Saturday, June 25, 2011

Just 'cause you feel like ranting on a Saturday morning

Sometimes, there just aren't enough characters available in a Facebook status or tweet.

Here's what's been happening since September:

I got a job.  And then, I got 3 jobs.  Simultaneously.

The stop-mo short that I've been working on (and off) for four years got a grant.  So since March, I've been shuttling back and forth between here and the center of the Canadian universe, sleep-deprived, cranky, anxiety-ridden are probably a little fatter because of all the takeout I've been eating.  Yup, it's at that stage where it's more cost-effective to pay someone to cook for me than to actually cook for myself.  Because by the time I factor in the transportation time, cooking time, waiting time ... when I could just be working.  I don't know how people regularly eat out every day for almost all three meals.  After a while, you get bogged down by the constant decision-making and guilt over choosing the deep-fried Asian food options.  Part of you chooses the things you won't make at home, and part of you really just wants ... vegetables.

A colleague heard me coughing and saw me leave the room yesterday.  He asked if I was alright.  I said that I was fine thanks, and why?  Apparently, that is the same cough that his wife had when she had morning sickness.  I said, "I'm not pregnant, I'm just getting fat."  He wasn't alluding to any sort of weight gain, but I thought I'd point it out as my quickest response, instead of my usual, "I am NOT spawning offspring at the moment."
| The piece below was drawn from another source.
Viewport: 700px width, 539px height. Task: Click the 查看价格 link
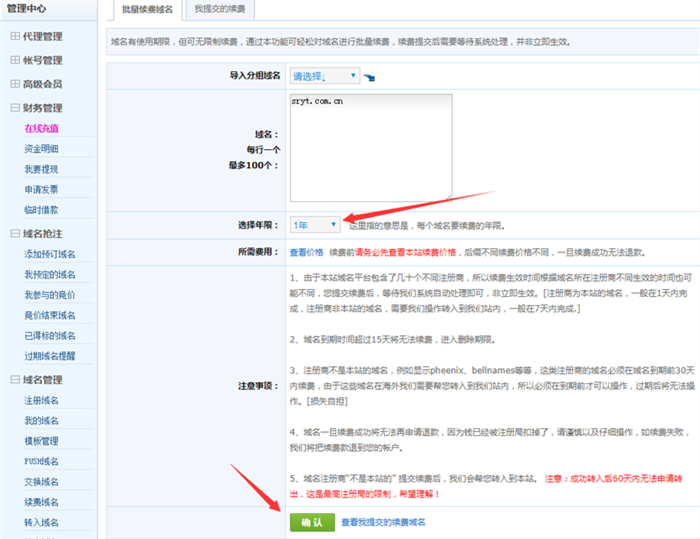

The thing about blog posts is that people just really hate to hear about the 9-5 grind.  In my case, it's been a 7 a.m. - 12:00 a.m. grind.  And no one wants to hear about that, because it entails lots of whining, lots of sentences that make no sense at all because of your stupor.  And when you take on projects that take more energy than required, you get WICKED cranky.  Crankier, in fact, because the project you love only pays you in love and instant gratification when you see your work in all its glory on screen.  Until your director cuts it, explains to you that you shouldn't fall in love with a prop, at which point, you pretty well want to throw a tantrum and tell him that it took four hours to make that.  Or the giant set that took you pretty much four years and all of last fall to paint ... which comes out lit for night-time.  So when you're done exploding in your head, you compromise and say that you'll use it in the credits.  Lit for day time.  And that solves that.

We are near delivery and on the home stretch.  I don't have time to keep writing.  I have cost report stuff to do.